Member of the Bangladesh Parliament for Jessore-3
- In office 29 January 2014 – 6 August 2024
- Preceded by: Khaledur Rahman Tito
- Succeeded by: Aninda Islam Amit

Personal details
- Born: 4 October 1969 (age 56)
- Party: Bangladesh Awami League
- Parent: Kazi Shahid Ahmed (father)
- Relatives: Kazi Anis Ahmed (brother) Kazi Inam Ahmed (brother)
- Education: M.Sc
- Alma mater: St. Joseph Higher Secondary School
- Occupation: Business

= Kazi Nabil Ahmed =

Bangladeshi politician

Kazi Nabil Ahmed (born 4 October 1969) is a Bangladeshi politician and businessman who served as a member of parliament in the Jatiya Sangsad representing the Jessore-3 constituency from 2014 to 2024 as a member of the Bangladesh Awami League.
In addition to his parliamentary career, Ahmed has been involved in sports administration and has held senior leadership roles with the Bangladesh Football Federation.
He is a director of Gemcon Group.

== Early life and education ==
Kazi Nabil Ahmed was born on 4 October 1969. He completed his secondary education at St. Joseph Higher Secondary School and later earned a Master of Science (M.Sc.) degree.

== Parliamentary career ==
Kazi Nabil Ahmed was elected to the Jatiya Sangsad from the Jessore-3 constituency in the 2014 Bangladeshi general election as a candidate of the Bangladesh Awami League. He was elected unopposed in an election that was boycotted by major opposition parties.
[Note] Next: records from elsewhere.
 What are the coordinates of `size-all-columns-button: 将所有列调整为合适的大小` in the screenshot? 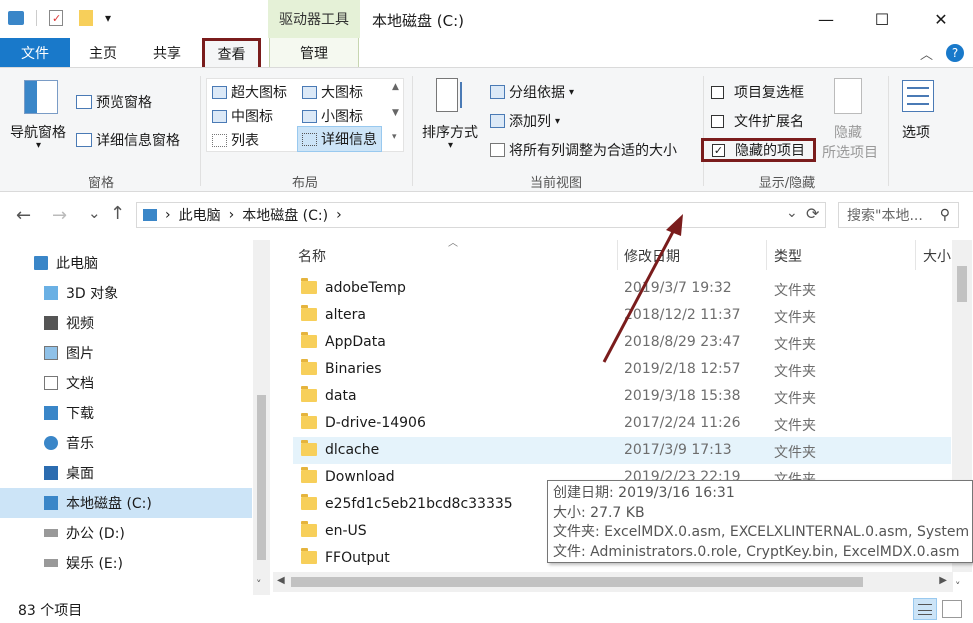 It's located at (584, 150).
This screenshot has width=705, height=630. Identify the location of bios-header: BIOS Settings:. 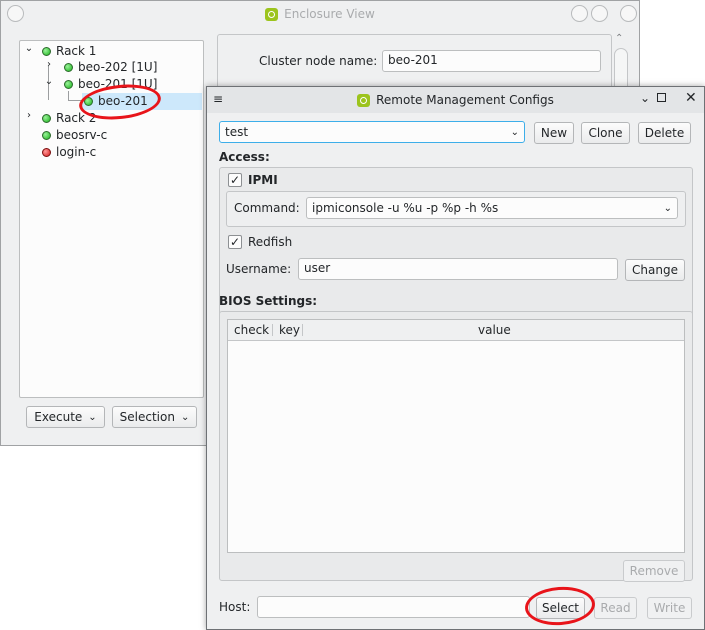
(268, 301).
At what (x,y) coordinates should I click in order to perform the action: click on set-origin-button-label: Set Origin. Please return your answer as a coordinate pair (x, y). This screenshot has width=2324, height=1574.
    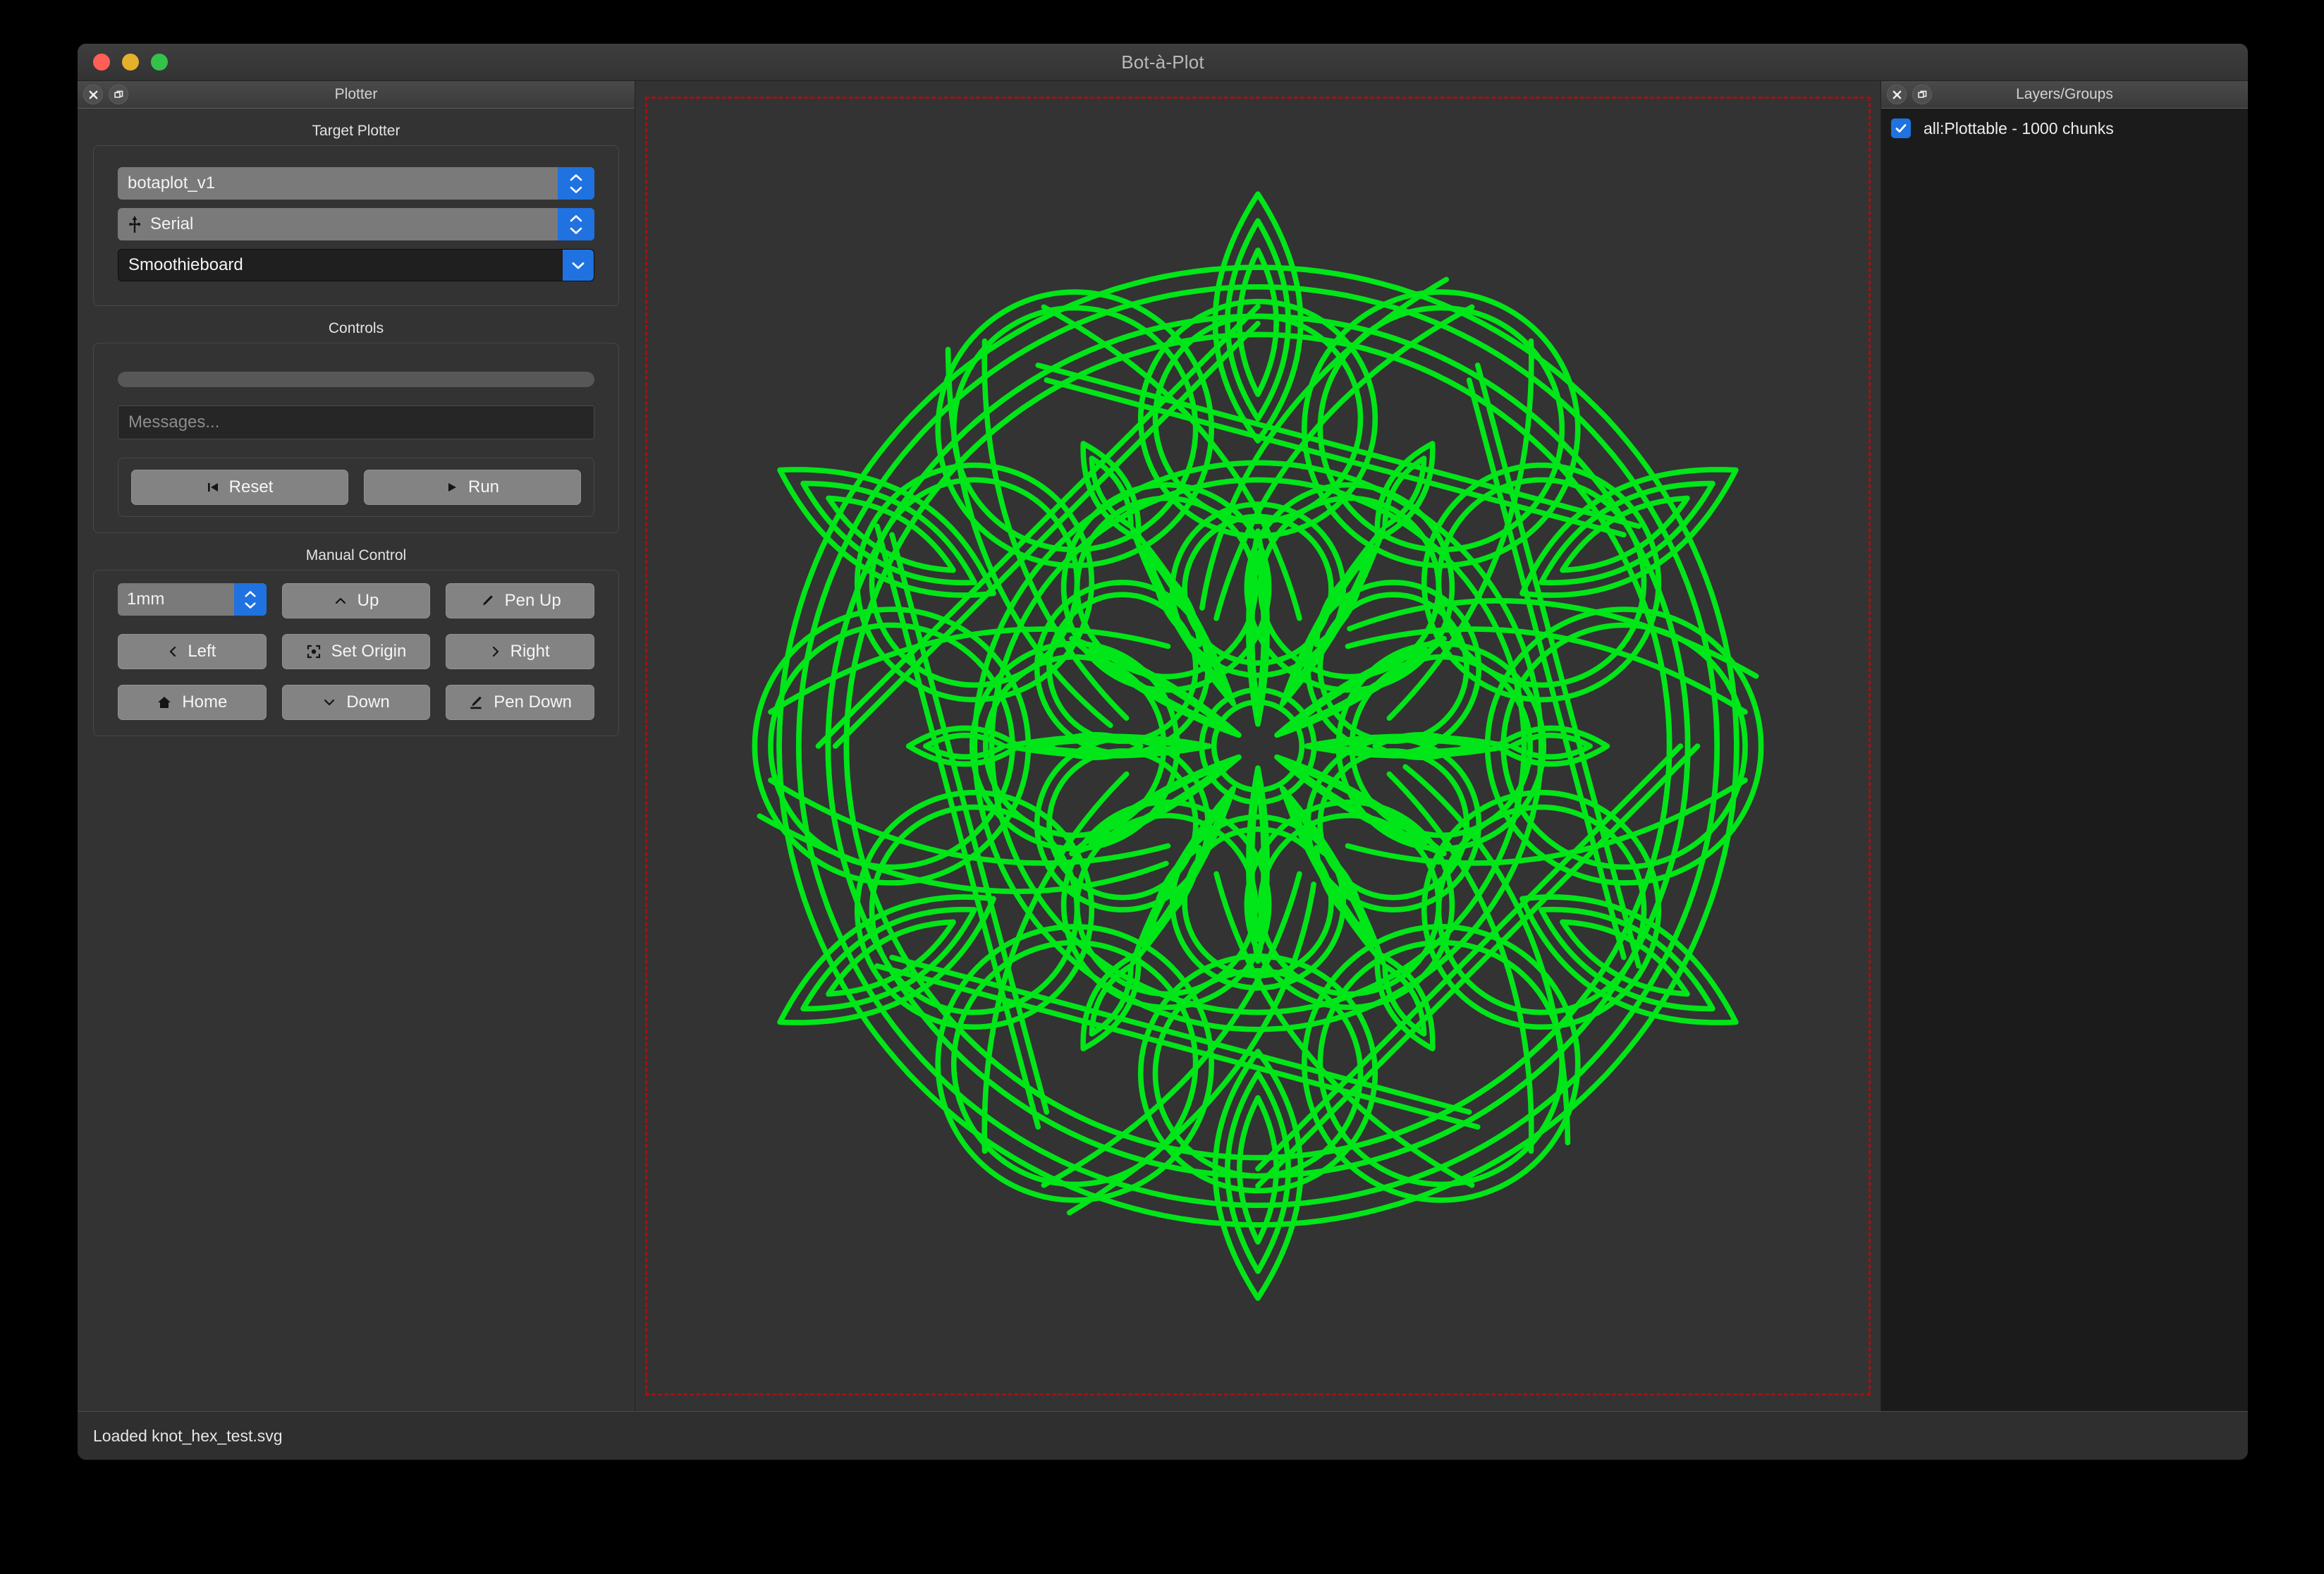
    Looking at the image, I should click on (369, 652).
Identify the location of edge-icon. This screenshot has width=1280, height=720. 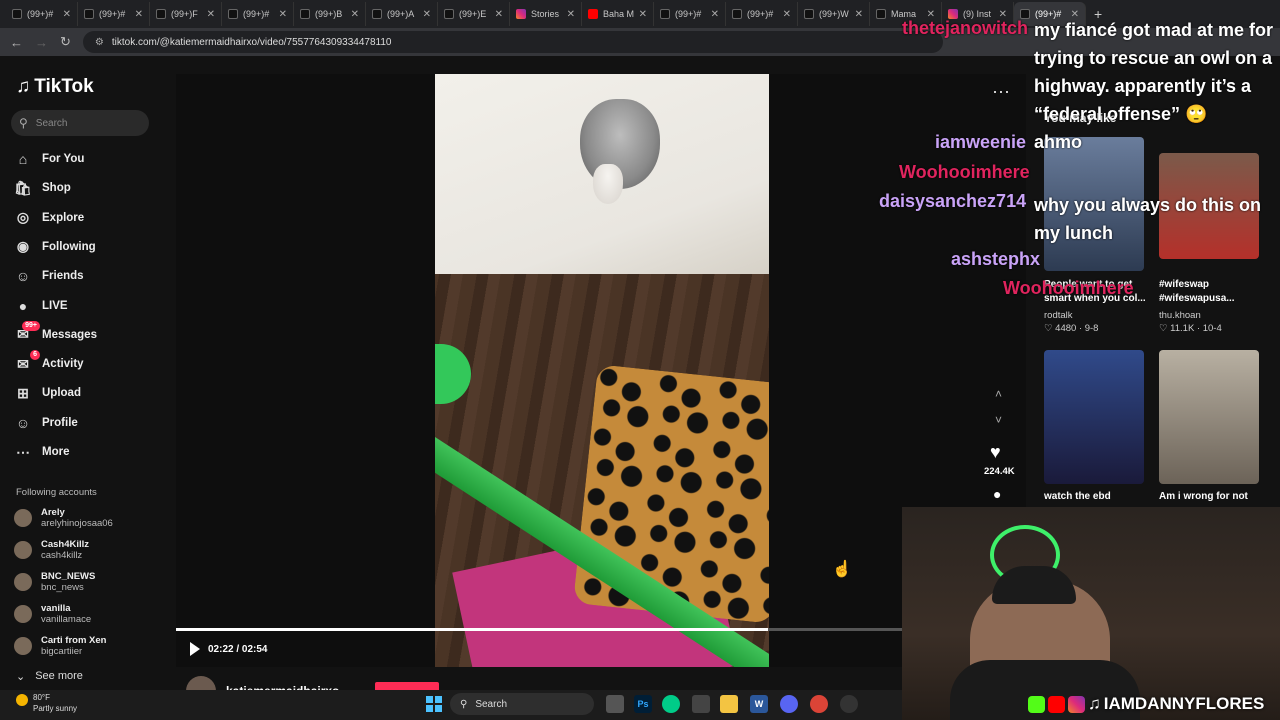
(671, 704).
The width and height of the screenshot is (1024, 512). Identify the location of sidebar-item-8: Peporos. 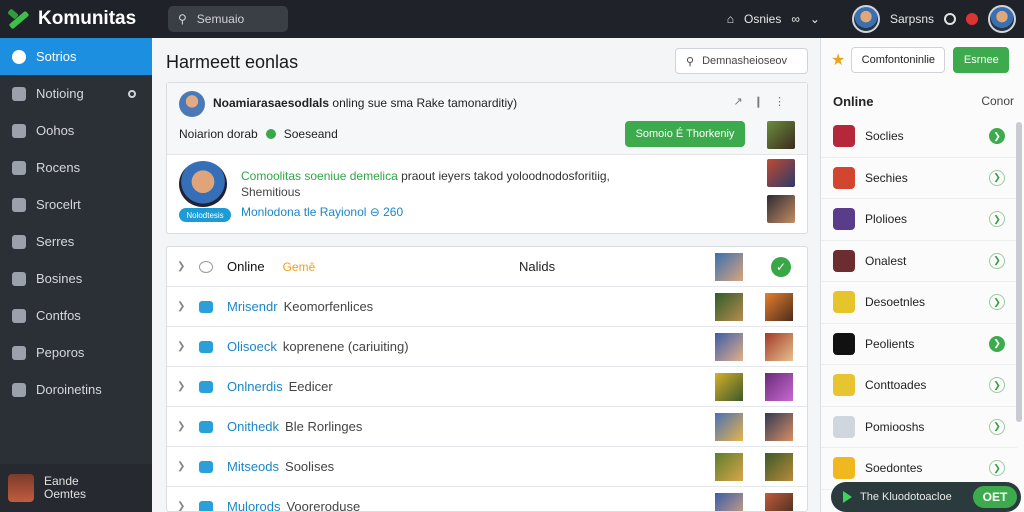
(76, 352).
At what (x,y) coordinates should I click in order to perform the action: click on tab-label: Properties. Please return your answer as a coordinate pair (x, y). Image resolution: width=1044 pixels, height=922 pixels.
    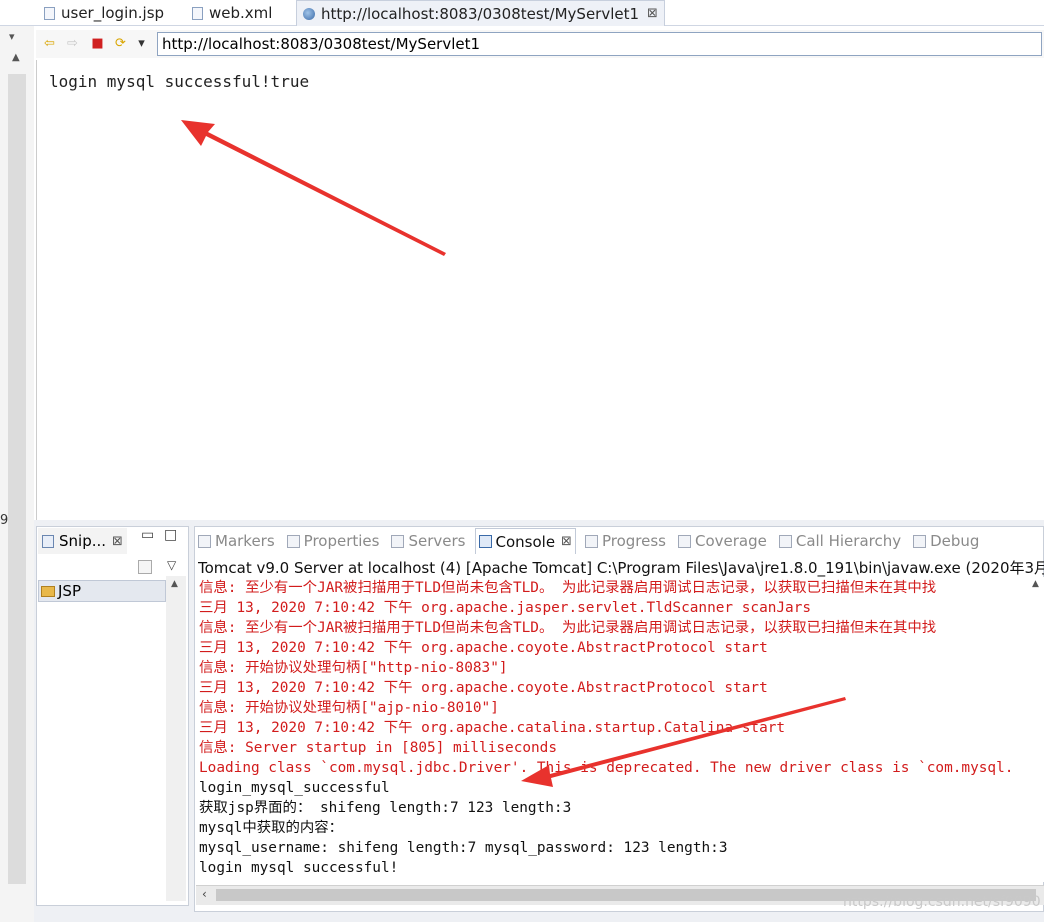
    Looking at the image, I should click on (342, 541).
He was re-nominated by the Awami League to contest the seat in the 2018 Bangladeshi general election and was re-elected. In that election, Ahmed received approximately 361,000 votes, while his nearest rival, Anindya Islam Amit of the Bangladesh Nationalist Party, received around 31,000 votes.

During his tenure, Ahmed served as a member of parliament from 2014 until 2024.

== Sports administration ==
Kazi Nabil Ahmed has been involved in sports administration in Bangladesh, particularly in football. In 2012, he served as chairperson of the National Teams Committee.

In 2016, Ahmed served as president of the Bangladesh Football Federation and was later elected vice-president of the federation in the same year.

Ahmed has also been associated with club football administration and has served as director-in-charge of Abahani Limited Dhaka.

== Business career ==
Kazi Nabil Ahmed has been associated with business ventures in Bangladesh. He has served as a director of the Gemcon Group.

Earlier in his career, Ahmed served as a director of Kazi & Kazi Tea Estate Limited.

== Legal issues ==
In the mid-2020s, Kazi Nabil Ahmed became subject to investigations by the Anti-Corruption Commission (ACC). In February 2025, a Dhaka court imposed a travel ban on Ahmed and several members of his family following a petition filed by the ACC. Later that month, the court also ordered the freezing of bank accounts and the attachment of certain assets linked to members of the family; those proceedings remain ongoing and no verdict has been reached.

In August 2025, the ACC filed a case against Ahmed alleging the acquisition of illegal wealth and suspicious financial transactions involving multiple bank accounts. The allegations remain under investigation and no convictions have been recorded.

In November 2025, the ACC filed an additional case seeking the confiscation of assets and alleging money laundering. According to the petition, investigators cited financial activity across multiple personal, joint, and company accounts; the matter remains under legal process and no convictions have been recorded.

In October 2024, The Daily Star reported that investments in a United Kingdom–based company linked to Ahmed and his brothers were made through overseas entities without prior approval from the Bangladesh Bank, according to regulatory findings.